Now we all know that the models are being used to try and explain the behaviour of the ocean currents. So indirectly your point makes sense.

Yet the primary purpose of this paper (and the published code) is to help the modellers be aware of their models’ limitations.

Janice Moore
Reply to  M Courtney
September 18, 2022 12:26 pm

The primary purpose of the paper, I believe, is to assert this:

Coarse graining technique enables them to quantify

As Rud Istvan points out above, they have no meaningful data to quantify.

Richard Hill
September 17, 2022 8:15 pm

It is widely recognised among painters that a good idea is to narrow your eyes and squint at the scene to get rid of unnecessary detail. There is some merit in this approach. I found the overview of the circumpolar current marvellously effective in showing the bottleneck effect of the Drake Passage between South America and the Antarctic peninsula. It might cast light on two known geotechnical problems. One question is, could the visible turbulence on the eastern downstream side have an influence on the weird large geomagnetic anomaly in the same area?
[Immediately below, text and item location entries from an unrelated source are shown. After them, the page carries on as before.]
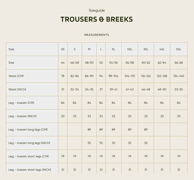194x180 pixels.
Task: Select waist value 122-128 under 4XL
Action: [x=162, y=76]
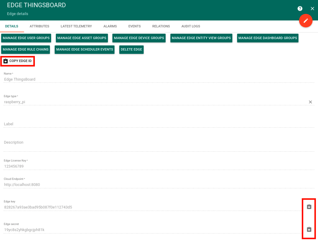Click the orange pencil edit button

(306, 20)
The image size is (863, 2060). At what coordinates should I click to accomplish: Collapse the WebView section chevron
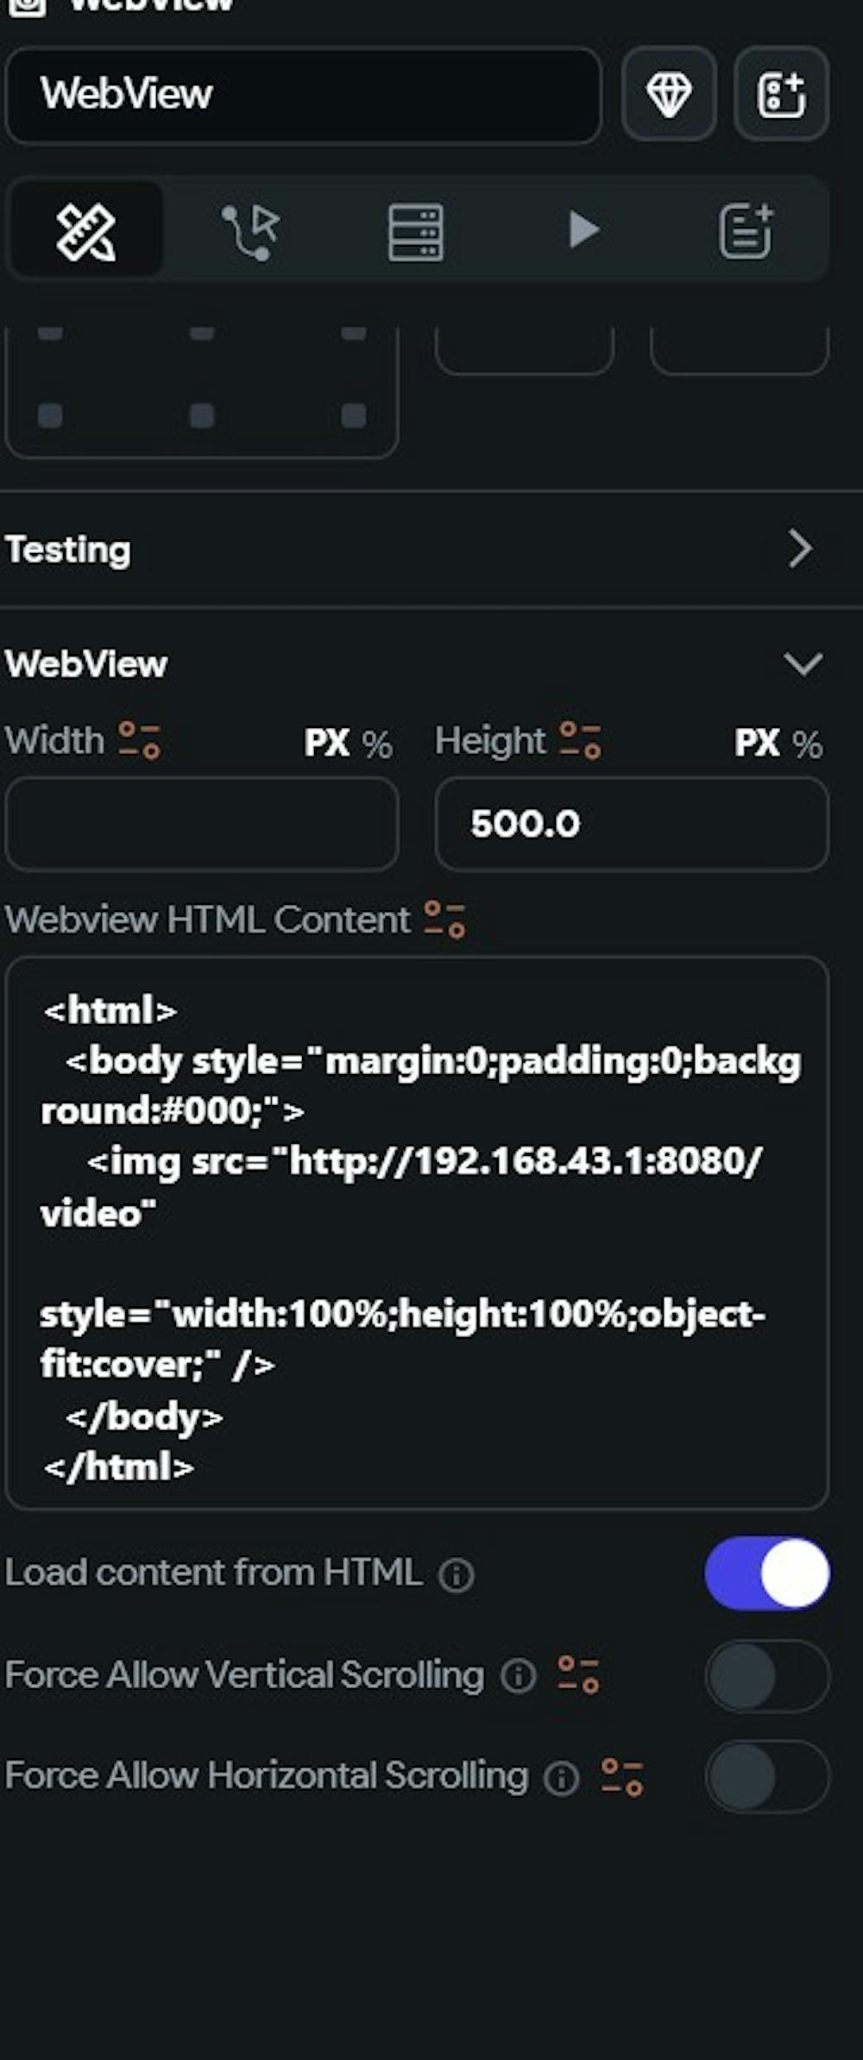point(803,663)
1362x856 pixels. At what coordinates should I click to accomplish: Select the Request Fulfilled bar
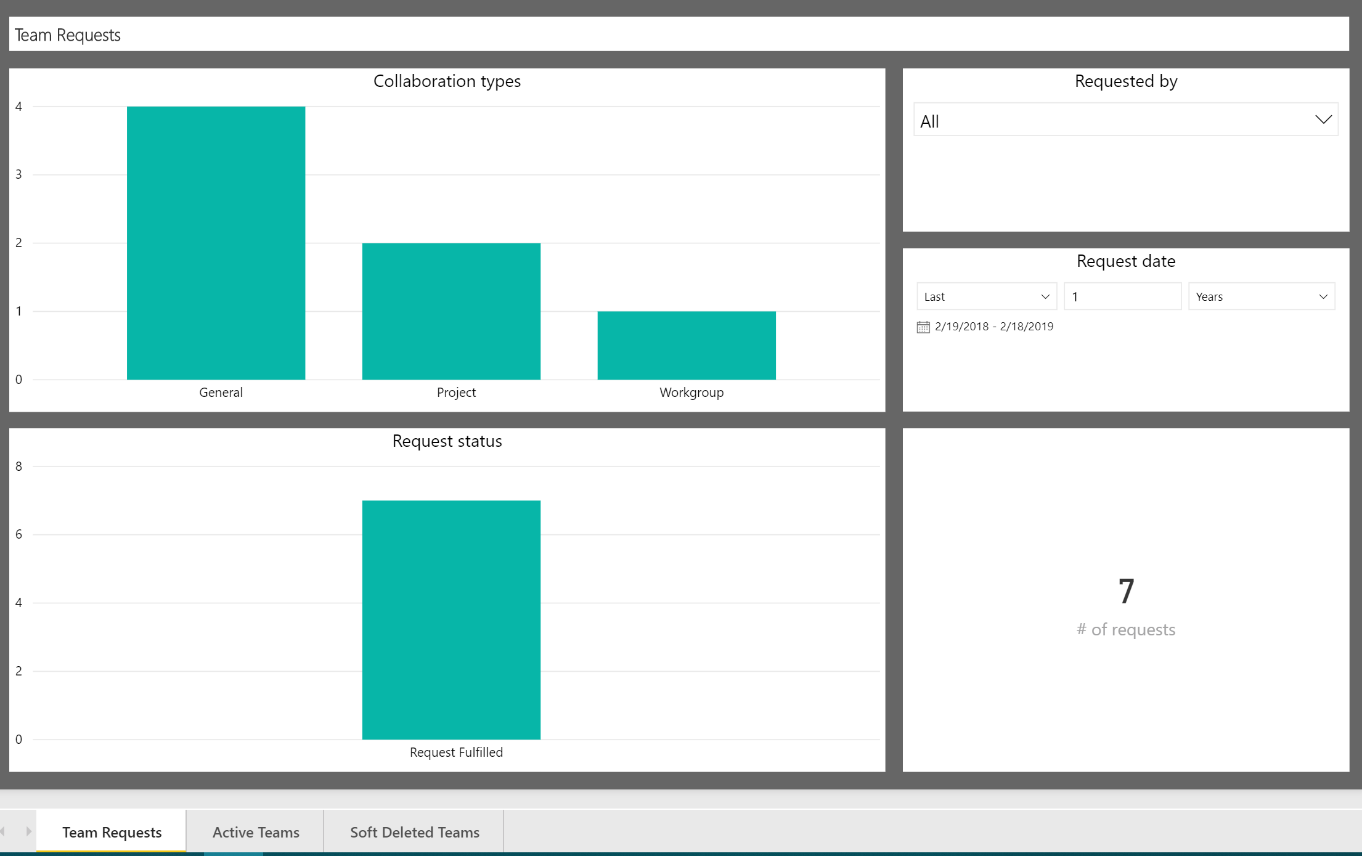coord(451,619)
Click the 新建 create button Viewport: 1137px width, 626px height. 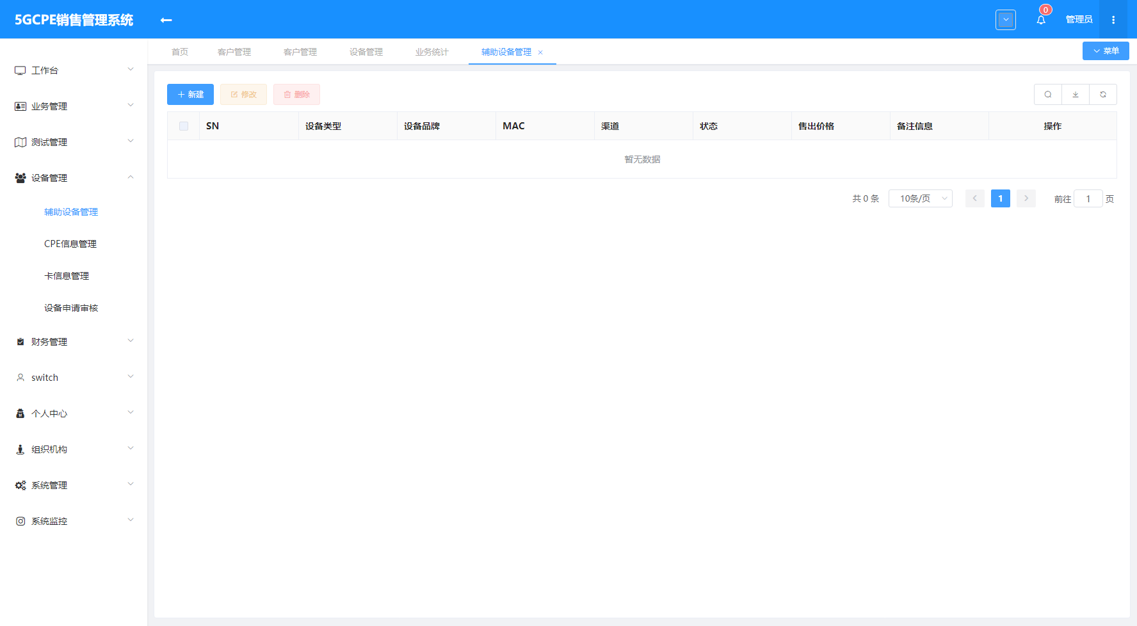tap(190, 94)
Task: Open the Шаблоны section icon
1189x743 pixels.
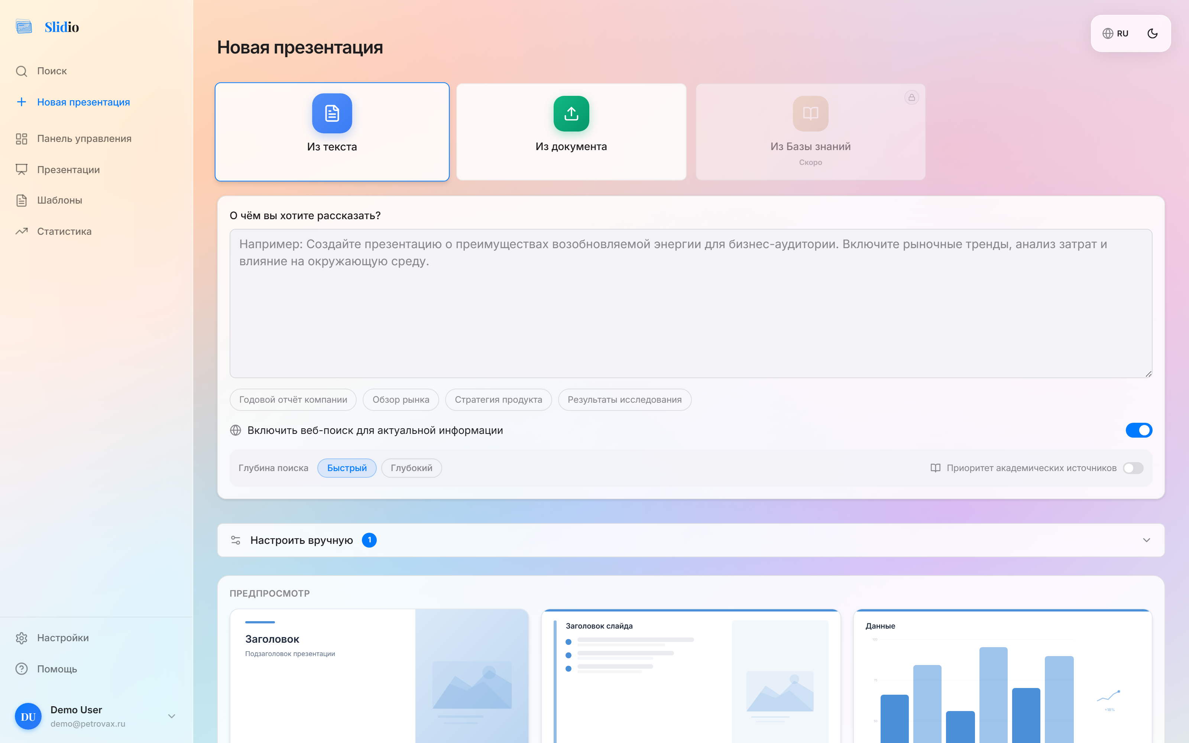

The other question is, could there be a connection between undersea volcanoes in the Drake Passage itself and the La Nina, El Nino switching so far unexplained?

John de Jager
Reply to  Richard Hill
September 18, 2022 3:54 am

I believe, though I can’t find the reference, that Buckminster Fuller attributed his patterns of thought to his early childhood years with extreme myopia that led him to see the big picture rather than all the small details.

September 18, 2022 1:16 pm

It’s a novel approach, it will need to be augmented over time, hopefully with some empirical data, though this would be a massive project involving many floats at many depths over massive areas.

I just don’t see them ever getting funding for that.

More likely, this will be open to getting results you want, given the extra play in the rope here.